## Given text
########

For our first event of 2014, we have turned our focus back on Canadian politics, in the same vein as our October 2nd, 2013 event, which was on the evolving nature of Canada’s middle power status. Our January 13th event, Making Foreign Policy, features three foreign policy experts and practitioners and our readings serve to help lay out essential parts of the Canadian foreign policy process.
Our first reading is by the Canadian Council for International Cooperation (CCIC). The CCIC’s article provides an important reading for anyone seeking to better understand policy debates between civil society and the Canadian government. The article lays out the critical venues for lobbying (i.e., Departments, Prime Minister’s Office, Privy Council Office, Caucus, Cabinet, etc.) and provides useful advice for the efforts of civil society organizations (CSOs) to support “productive CSO/government policy dialogue.” Highlighted in the article’s considerations for lobbyists is the “Code of Good Practice on Policy Dialogue” published by the Voluntary Sector Initiative.
The second reading, by Tom Axworthy, John Monahan and Natalie Brender, for The Globe and Mail, has the authors provide their opinions on the potential of using Canada’s vast diaspora as a wealth of information and capacity for improving foreign policy. Their commentary highlights a joint research report by the Mosaic Institute and the Walter and Duncan Gordon Foundation on the same subject.
The third article, by Anita Singh discusses the “puzzling reality” of the reconciliation of the homeland identity alongside a national ethos for second- and third- generation immigrants in Canada. Singh notes a more inclusive, multiculturalist trend in the linguistic landscape of Canada and greater participation in ethno-cultural activities among immigrant communities over the past few decades. Singh succinctly describes, “immigrants have achieved a stronger level of congruence between their Canadian and cultural roots.”

########

[Some records]
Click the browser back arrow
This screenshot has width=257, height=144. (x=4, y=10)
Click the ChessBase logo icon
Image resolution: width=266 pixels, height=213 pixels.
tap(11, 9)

########

## Prompt 1
In the reading summary, which organization published the "Code of Good Practice on Policy Dialogue"?
## Prompt 2
Which people does the reading summary name as authors of the readings?
## Prompt 3
Copy the reading summary's text from "Our first reading" up to and including "Voluntary Sector Initiative.".

## Task response 1
The Voluntary Sector Initiative.

## Task response 2
Tom Axworthy, John Monahan, Natalie Brender, Anita Singh

## Task response 3
Our first reading is by the Canadian Council for International Cooperation (CCIC). The CCIC’s article provides an important reading for anyone seeking to better understand policy debates between civil society and the Canadian government. The article lays out the critical venues for lobbying (i.e., Departments, Prime Minister’s Office, Privy Council Office, Caucus, Cabinet, etc.) and provides useful advice for the efforts of civil society organizations (CSOs) to support “productive CSO/government policy dialogue.” Highlighted in the article’s considerations for lobbyists is the “Code of Good Practice on Policy Dialogue” published by the Voluntary Sector Initiative.